Vehicular-Computational Resource Geofencing: Efficient Spatiotemporal Uncertainty Estimation

Future vehicles are envisioned as smart objects equipped with sensors, actuators, storage capacity and computing resources. Intelligent transportation systems (ITS) have the potential to enhance transportation efficiency, road safety, and sustainability. Vehicular cloud computing (VCC) has emerged to facilitate intervehicle communication and data exchange enabling ITS services. However, existing VCC solutions are unable to satisfy the stringent quality of experience (QoE) requirements for running vehicular applications, especially delay- and throughput-sensitive applications, given the high communication delay and latency with the central cloud. To encounter these challenges, vehicular edge computing (VEC) solutions have emerged which rely on infrastructure or roadside units (RSUs) to bring cloud computing services closer to the user. Our objective is to enable the utilization of computational resources embedded in moving service vehicles to further enhance the QoE of vehicular users requesting computational tasks in urban environments.
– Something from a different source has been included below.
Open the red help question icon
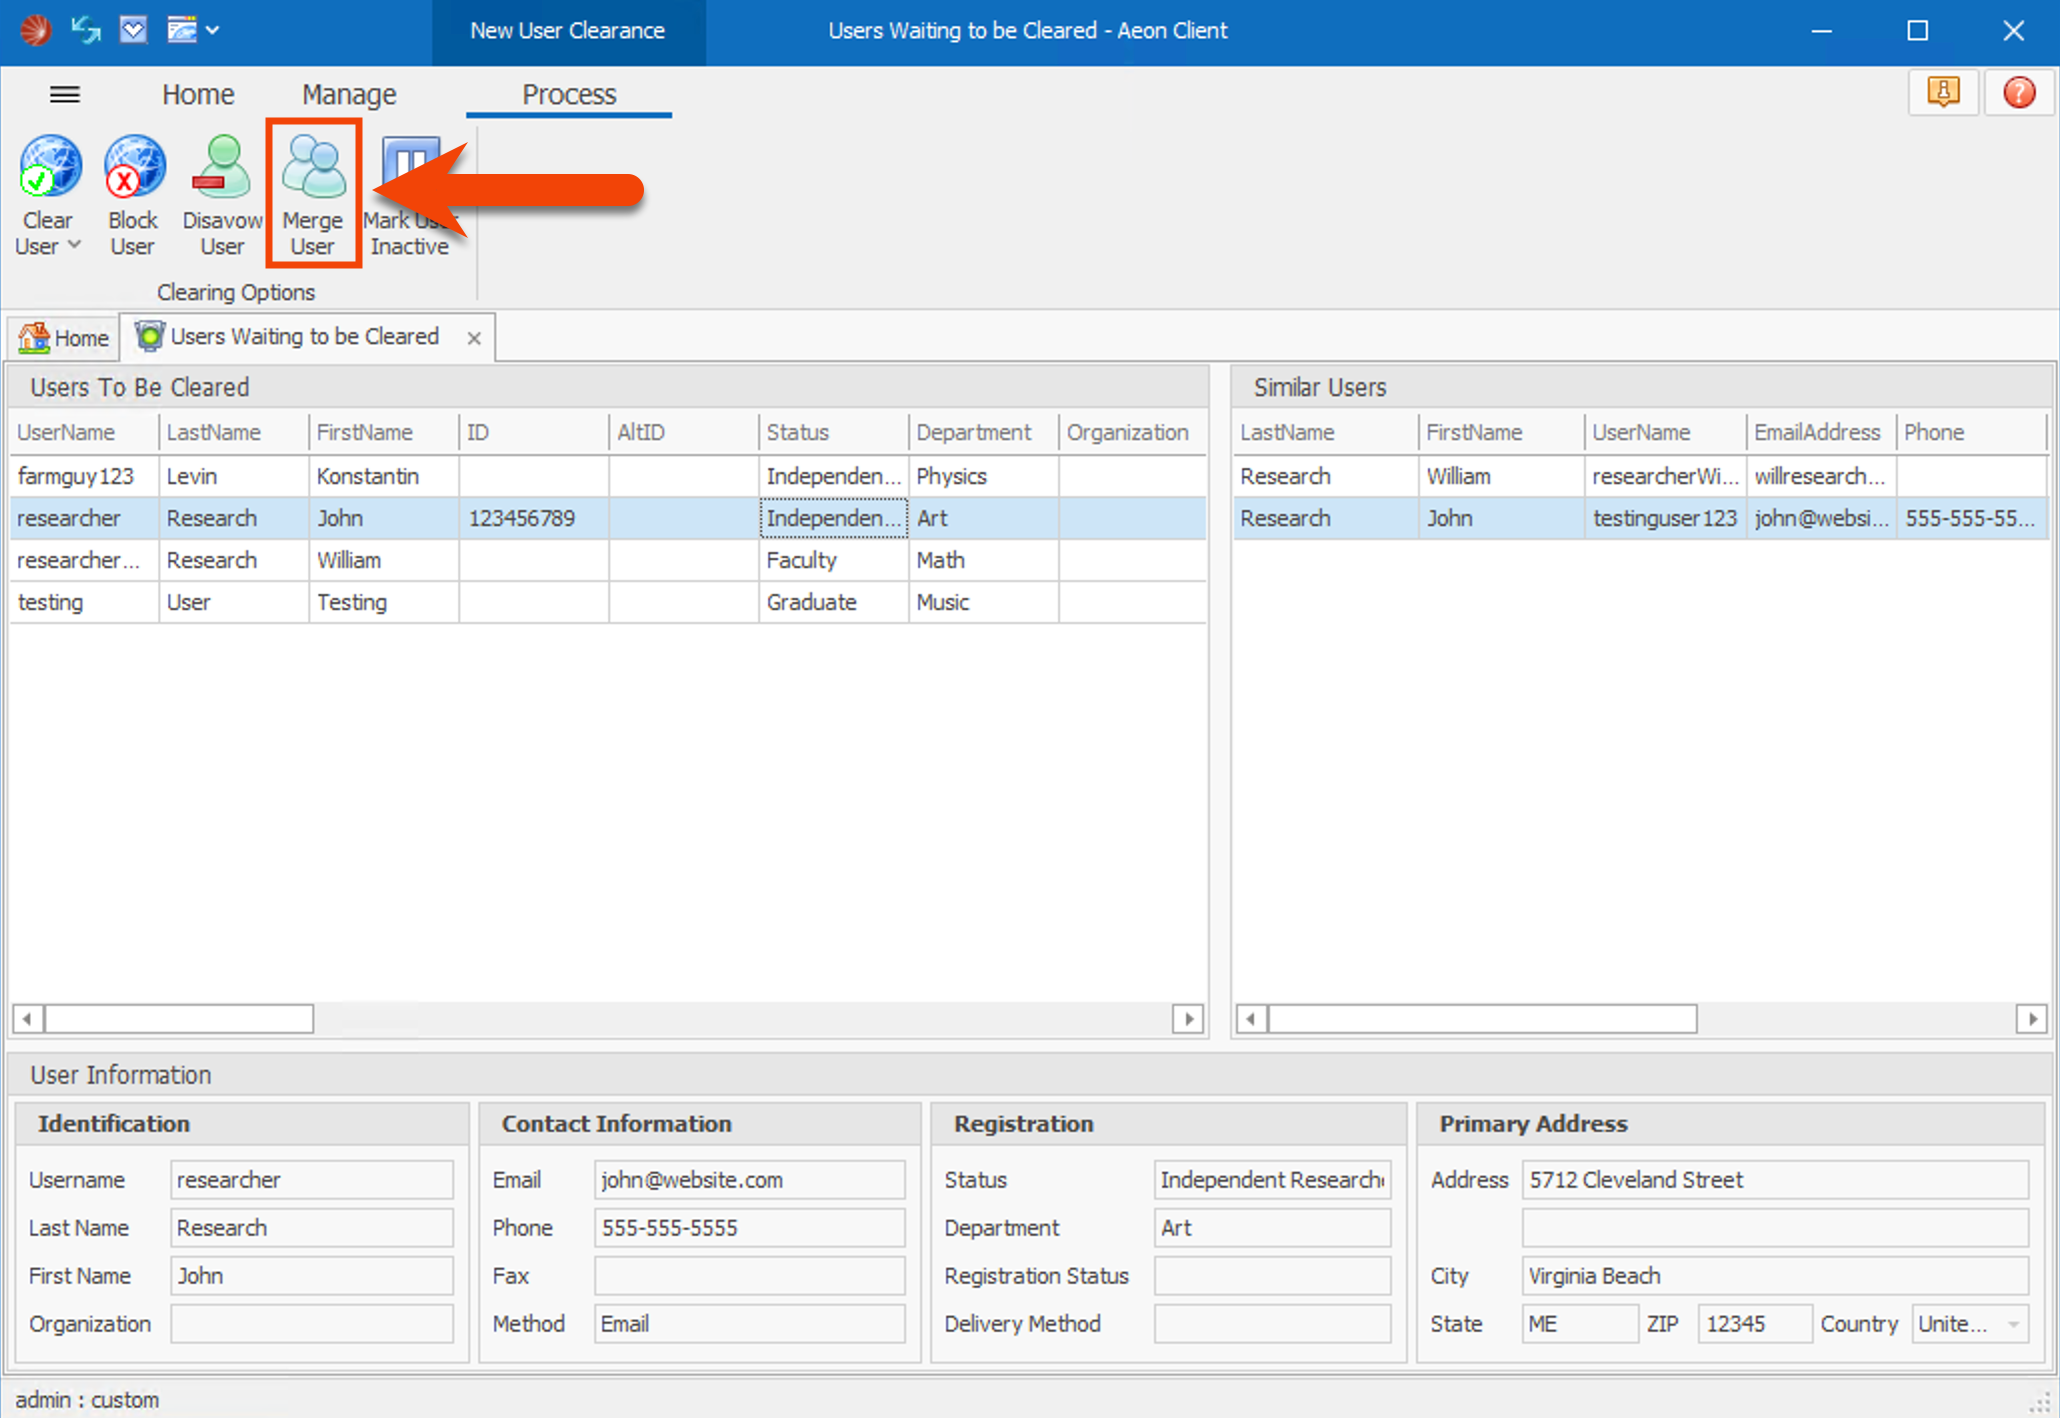The height and width of the screenshot is (1418, 2060). 2018,93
This methodology has the potential to extend the computation coverage to areas with limited RSU infrastructure as well as reduce the computational latency as services are provided closer to the user. To enable this approach, the service vehicles need to develop a spatiotemporal awareness of other computational resources within range and predict their future availability. The objective of this research is to propose an efficient computational resource geofencing solution to maximize the QoE of vehicular users requiring computational tasks. We evaluate the efficiency of the proposed resource geofencing algorithm under different realistic operating conditions. According to our evaluation, the service vehicles estimate the spatiotemporal uncertainty and predict the availability of computational resources with up to 99% confidence.